Constance Dimity Pond (BA, MBBS, PhD, FRACGP) is a Clinical Professor of General Practice at the University of Newcastle. Dimity has extensive experience in GP recruitment and GP implementation studies, she co-developed and trialled the General Practitioner assessment of Cognition (GPCOG) screening instrument. She was also part of a team with Professor Charles Bridges-Webb that developed GP Dementia Guidelines for the RACGP in 2003. The GPCOG is now widely used in primary care practice. Professor Pond was a member of the team which developed the current NHMRC endorsed Clinical Guidelines for the Care of People Living with Dementia as well as updating the narrative form GP Dementia Guidelines, aimed at the full primary health team. In her current role as a conjoint professor with the University of New England, Dimity pursues her strong interest in multidisciplinary care in the community setting.
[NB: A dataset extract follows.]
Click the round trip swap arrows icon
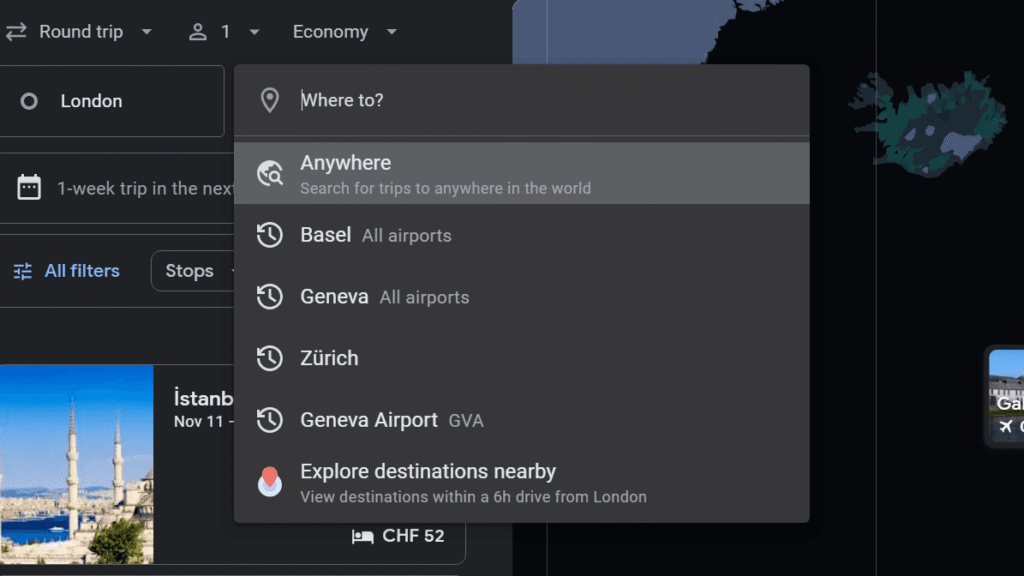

She is currently actively involved with the Sydney North Primary Health Network Dementia Quality Improvement program, which involves training for the full spectrum of primary care professionals.

Nereide A Curreri
Gerontologist specialized in dementia and integrated care
Centre of Competence on Ageing
SUPSI, Switzerland
Senior Associate
International Foundation of Integrated Care (IFIC)
Honorary researcher
Optentia Unit
North-West University
South Africa

Nereide Alhena Curreri, PhD is a gerontologist with special interests in dementia and integrated care.  She currently holds a position as researcher with the Centre of Competence on Ageing at the University of Applied Sciences & Arts of Southern Switzerland (SUPSI) where she coordinates the Italian language region’s participation in the National Implementation Programme – Strengthening quality of care in partnership with residential long-term care facilities.  Nereide earned a PhD in Dementia Studies from the University of Stirling, Scotland conducting in-field research on the integration of older adult services for families with dementia through a social network approach in 5 Central American countries, and an MSc in Gerontology from the Vrije University of Amsterdam, NL.  Her in field experience is in community projects for older people and people living with dementia in Scotland, with care homes in Italy, as Geriatric Care Manager in home care and starting-up and managing a dementia unit in California, US.  Nereide’s aims include raising awareness of integrated dementia care at system, organisation, and community levels, and bringing to the forefront of policy and community agendas social determinants of wellbeing and quality of life through a gerontological perspective. She is author of recent academic publications.  Nereide also holds a position as extraordinary researcher at the Optentia Research Unit of North-West University South Africa, and is a senior associate at the International Foundation of Integrated Care.

Dr Sally Carr
Palliative Care Service
Central Coast Local Health District (CCLHD)
Senior Staff Specialist
Central Coast Palliative Care Service

Dr Sally Carr is the Director of Palliative Care and a Senior Staff Specialist with the Central Coast Palliative Care Service in NSW.  Sally completed her undergraduate and postgraduate training in the UK but emigrated to Australia as a Specialist in Palliative Care in 2006. Sally was fortunate to be involved with the Central Coast Palliative Care research projects in dementia and end of life care and is interested in the ongoing improvement of the coordination and provision of end-of-life care for all. When not working Sally enjoys playing hockey, getting satisfaction from hitting a ball as hard as possible with a stick, and running.